All of Us Strangers arrives in cinemas on January 26.
The older we get, the more we are surrounded by ghosts. These ghosts walk beside us, reminding us of the things we said and left unsaid, the friendships we embraced and the ones we let slip away, the people we loved unconditionally, and those we let down. But these ghosts are not physical manifestations or spectral beings; they are the memories we have forged through life, memories that surround our every interaction, our choices and our sense of self. Some of these memories are rooted in pain, others in joy and more than a few in regret. Often, the most powerful and challenging memories that linger an entire lifetime are those shaped by events and social attitudes outside our control, our emerging sense of self and our childhood experiences. Andrew Haigh’s All of Us Strangers, adapted from a 1987 novel by Taichi Yamada, is a film about the ghosts that walk by our side. It is a story about the eternal power of love, the darkest corners of loneliness, the fluidity of time, and the inter-generational gay experience; it is quite simply a masterpiece.

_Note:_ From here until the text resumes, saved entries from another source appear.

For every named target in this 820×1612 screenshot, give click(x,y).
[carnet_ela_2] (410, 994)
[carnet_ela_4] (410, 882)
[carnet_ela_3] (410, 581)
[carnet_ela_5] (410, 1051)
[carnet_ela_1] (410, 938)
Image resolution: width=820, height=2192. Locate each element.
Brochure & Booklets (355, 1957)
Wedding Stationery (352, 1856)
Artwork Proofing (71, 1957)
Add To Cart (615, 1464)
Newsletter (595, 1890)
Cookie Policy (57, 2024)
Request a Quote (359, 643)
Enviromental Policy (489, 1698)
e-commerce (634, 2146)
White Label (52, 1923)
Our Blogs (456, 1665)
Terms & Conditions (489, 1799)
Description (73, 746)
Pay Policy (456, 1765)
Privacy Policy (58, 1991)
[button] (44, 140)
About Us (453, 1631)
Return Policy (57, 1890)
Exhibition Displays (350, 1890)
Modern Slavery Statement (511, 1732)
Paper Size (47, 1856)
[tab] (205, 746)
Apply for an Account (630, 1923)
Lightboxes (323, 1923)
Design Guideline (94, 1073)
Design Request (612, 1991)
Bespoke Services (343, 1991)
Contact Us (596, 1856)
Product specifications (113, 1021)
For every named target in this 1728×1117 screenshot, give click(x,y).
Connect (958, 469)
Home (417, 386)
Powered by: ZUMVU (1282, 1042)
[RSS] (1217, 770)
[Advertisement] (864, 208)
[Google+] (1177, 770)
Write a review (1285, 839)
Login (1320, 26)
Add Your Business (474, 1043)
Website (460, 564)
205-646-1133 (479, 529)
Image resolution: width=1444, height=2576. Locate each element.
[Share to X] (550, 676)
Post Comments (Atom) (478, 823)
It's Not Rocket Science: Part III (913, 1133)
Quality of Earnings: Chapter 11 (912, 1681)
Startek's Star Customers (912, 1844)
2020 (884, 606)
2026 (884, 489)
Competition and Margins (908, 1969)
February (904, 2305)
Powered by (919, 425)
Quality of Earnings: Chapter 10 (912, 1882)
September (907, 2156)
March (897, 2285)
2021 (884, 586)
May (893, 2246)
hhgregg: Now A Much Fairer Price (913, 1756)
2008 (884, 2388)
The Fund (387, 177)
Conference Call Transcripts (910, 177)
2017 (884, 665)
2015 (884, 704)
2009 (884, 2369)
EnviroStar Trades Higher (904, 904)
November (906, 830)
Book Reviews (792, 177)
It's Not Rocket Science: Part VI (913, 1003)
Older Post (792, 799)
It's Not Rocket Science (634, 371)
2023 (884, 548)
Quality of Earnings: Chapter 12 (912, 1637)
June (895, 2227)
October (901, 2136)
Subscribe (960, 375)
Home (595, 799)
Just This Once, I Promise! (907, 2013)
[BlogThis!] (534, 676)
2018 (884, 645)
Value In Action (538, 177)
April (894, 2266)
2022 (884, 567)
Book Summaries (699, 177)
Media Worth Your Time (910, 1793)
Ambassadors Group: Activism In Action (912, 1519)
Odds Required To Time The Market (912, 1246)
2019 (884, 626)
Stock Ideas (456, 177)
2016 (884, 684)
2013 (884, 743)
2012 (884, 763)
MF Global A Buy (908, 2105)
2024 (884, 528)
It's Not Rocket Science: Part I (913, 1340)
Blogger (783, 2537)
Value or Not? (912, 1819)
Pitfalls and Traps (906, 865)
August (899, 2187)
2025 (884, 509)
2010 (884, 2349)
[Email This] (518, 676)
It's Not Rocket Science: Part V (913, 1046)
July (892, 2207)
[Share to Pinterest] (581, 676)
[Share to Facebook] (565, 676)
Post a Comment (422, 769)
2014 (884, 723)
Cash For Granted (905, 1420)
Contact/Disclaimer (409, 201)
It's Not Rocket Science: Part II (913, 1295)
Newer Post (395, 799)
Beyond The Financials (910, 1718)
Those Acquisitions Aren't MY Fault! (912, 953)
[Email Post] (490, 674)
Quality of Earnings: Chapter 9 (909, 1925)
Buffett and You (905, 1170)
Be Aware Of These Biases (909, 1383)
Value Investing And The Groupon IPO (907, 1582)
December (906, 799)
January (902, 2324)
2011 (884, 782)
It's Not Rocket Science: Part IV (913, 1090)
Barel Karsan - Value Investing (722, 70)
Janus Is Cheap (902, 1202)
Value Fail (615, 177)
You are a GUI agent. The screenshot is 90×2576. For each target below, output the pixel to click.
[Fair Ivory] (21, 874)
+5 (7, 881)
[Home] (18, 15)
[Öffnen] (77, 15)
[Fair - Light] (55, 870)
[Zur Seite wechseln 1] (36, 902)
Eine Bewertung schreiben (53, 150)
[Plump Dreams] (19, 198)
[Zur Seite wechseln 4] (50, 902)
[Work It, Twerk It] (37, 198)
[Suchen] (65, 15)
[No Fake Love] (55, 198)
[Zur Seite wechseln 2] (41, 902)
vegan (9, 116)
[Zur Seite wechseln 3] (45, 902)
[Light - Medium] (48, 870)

Adam (Andrew Scott) is a middle-aged gay man who lives in a new and largely empty London apartment block. As he sits surrounded by takeaway cartons watching old 80s pop videos, the twinkling lights of a city that never sleeps invade the apartment. Yet Adam sits on the city’s edge, his life on pause in a metropolis forever stuck on fast forward. Adam has never processed the death of his parents when he was a kid or his experiences growing up gay in a decade of oppression and fear. The 80s pop music videos playing in his apartment offer comfort, the tunes that spoke to him as a kid as his sense of self grew on a loop. But even these tunes now feel hollow as Adam decides it’s time to revisit his childhood home and finally lay to rest the ghosts of his past. As he returns to his old house in the suburbs, Adam is greeted by his father (Jamie Bell) and mum (Claire Foy), looking the same as they did when he was a child before the car accident that took them away from him.
Meanwhile, a few floors down from Adam’s apartment, Harry (Paul Mescal) is equally alone when he knocks at Adam’s door with a bottle of booze in hand, asking if Adam would like to join him for a drink. Adam has seen Harry before, and while initially turning down his offer, he slowly allows Harry into his world, with romance blossoming between two men who share a sense of loneliness and disconnect in a city that never sleeps.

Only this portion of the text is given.